# [Work instructions]
1: Write out the Lux intent-language page from "The Lux intent" to "or multiple Clauses.", word for word.
2: Pick up the Lux intent-language page after its last line and carry it on.

Formal Language Definition

In [ ]:
import pandas as pd
import lux
from lux.vis.VisList import VisList
from lux.vis.Vis import Vis
In [ ]:
# Collecting basic usage statistics for Lux (For more information, see: https://tinyurl.com/logging-consent)
lux.logger = True # Remove this line if you do not want your interactions recorded

The Lux intent specification can be defined as a context-free grammar (CFG). Here, we introduce a formal definition of the intent language in Lux for interested readers.

In [ ]:
df = pd.read_csv('https://github.com/lux-org/lux-datasets/blob/master/data/cars.csv?raw=true')
df["Year"] = pd.to_datetime(df["Year"], format='%Y') 

Composing a Lux Intent with Clause objects

An intent in Lux corresponds to the Kleene star of Clause objects, i.e., it can have either zero, one, or multiple Clauses.

\begin{equation} \langle Intent\rangle \rightarrow \langle Clause\rangle^* \\ \end{equation}
In [4]:
spec1 = lux.Clause("MilesPerGal")
spec2 = lux.Clause("Horsepower")
spec3 = lux.Clause("Origin=USA")

# [Given information]

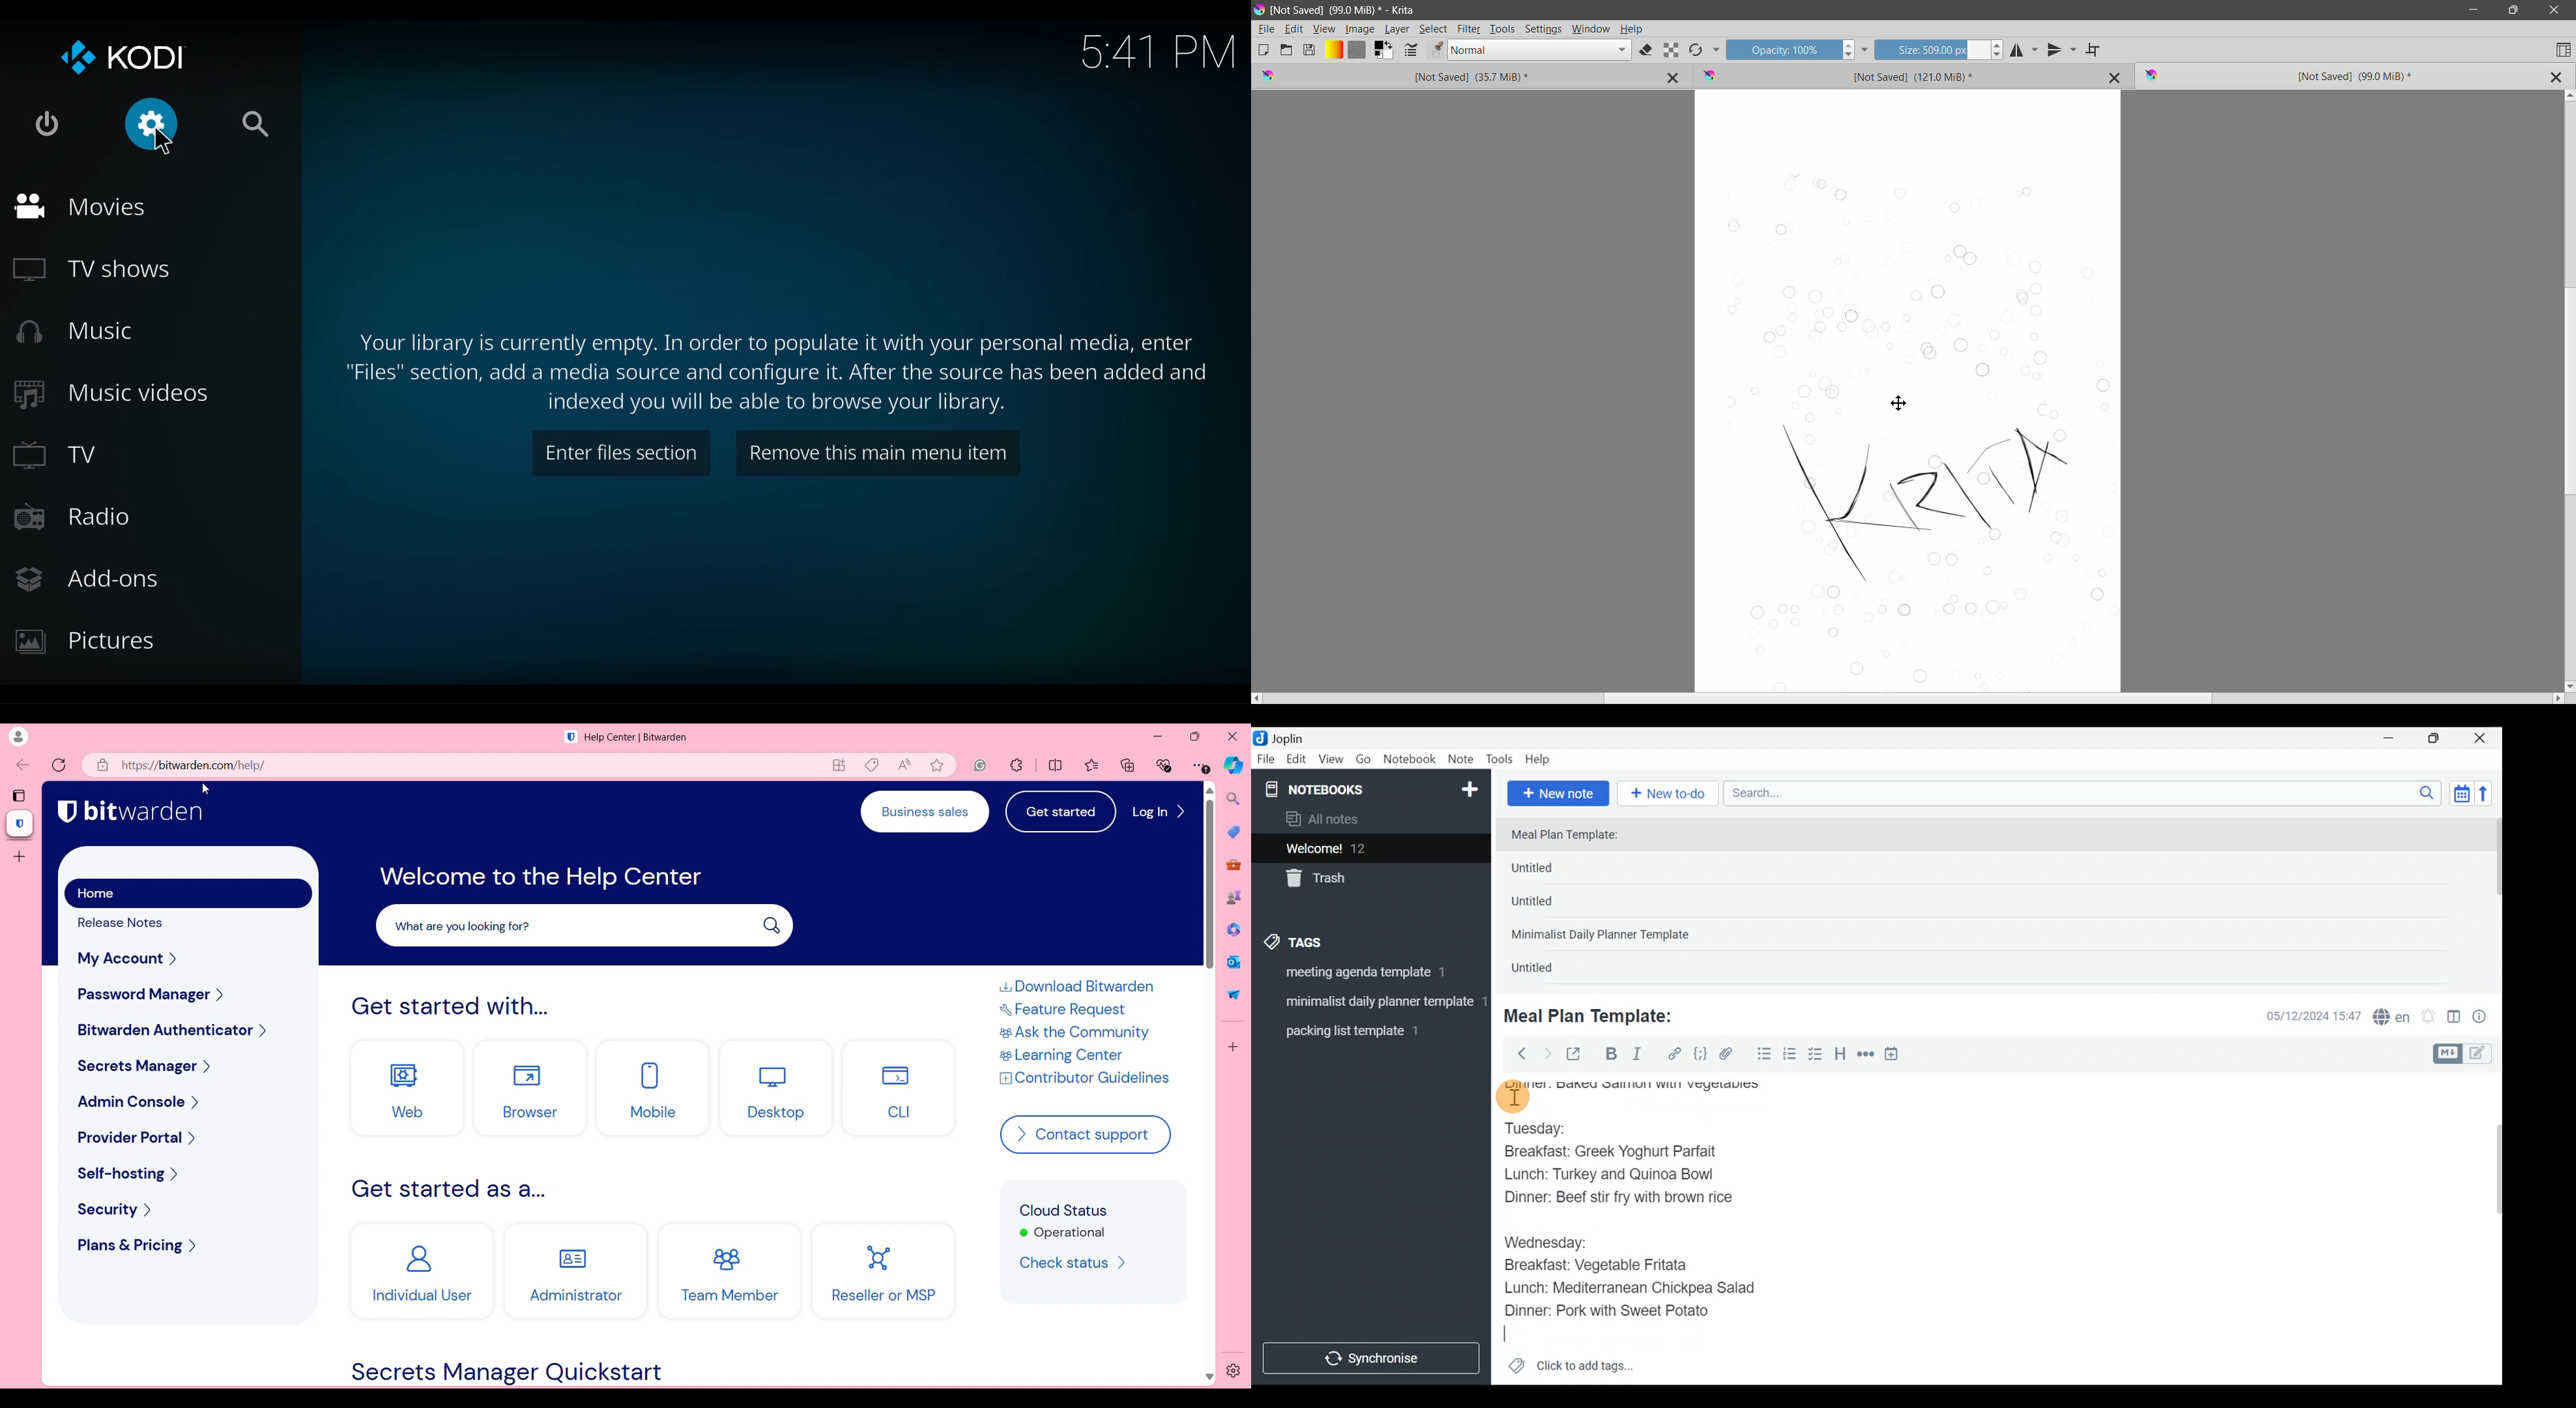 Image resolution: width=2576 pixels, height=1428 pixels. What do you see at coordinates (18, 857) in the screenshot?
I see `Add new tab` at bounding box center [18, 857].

# [Exercise results]
1:
The Lux intent specification can be defined as a context-free grammar (CFG). Here, we introduce a formal definition of the intent language in Lux for interested readers.

In [ ]:
df = pd.read_csv('https://github.com/lux-org/lux-datasets/blob/master/data/cars.csv?raw=true')
df["Year"] = pd.to_datetime(df["Year"], format='%Y') 

Composing a Lux Intent with Clause objects

An intent in Lux corresponds to the Kleene star of Clause objects, i.e., it can have either zero, one, or multiple Clauses.

2:
intent = [spec1, spec2, spec3]

Here is an example of how we can formulate an intent as a list of Clause and generate a visualization. In this tutorial, we will discuss how the Clause breaks down to different production rules.

In [5]:
Vis(intent,df)
Out[5]:
<Vis  (x: MilesPerGal, y: Horsepower -- [Origin=USA]) mark: scatter, score: 0.0 >

A Clause can either be an Axis specification or a Filter specification. Note that it is not possible for a Clause to be both an Axis and a Filter, but they can be specified as separate Clauses in the intent.

\begin{equation} \begin{split} \langle Clause\rangle &\rightarrow \langle Axis \rangle \\ &\rightarrow \langle Filter \rangle \end{split} \end{equation}
In [ ]:
axisSpec = lux.Clause(attribute="MilesPerGal") 
# Equivalent, easier-to-specify Clause syntax : lux.Clause("MilesPerGal") 
axisSpec
In [ ]:
filterSpec = lux.Clause(attribute="Origin",filter_op="=",value="USA")
# Equivalent, easier-to-specify Clause syntax : lux.Clause("Origin=USA")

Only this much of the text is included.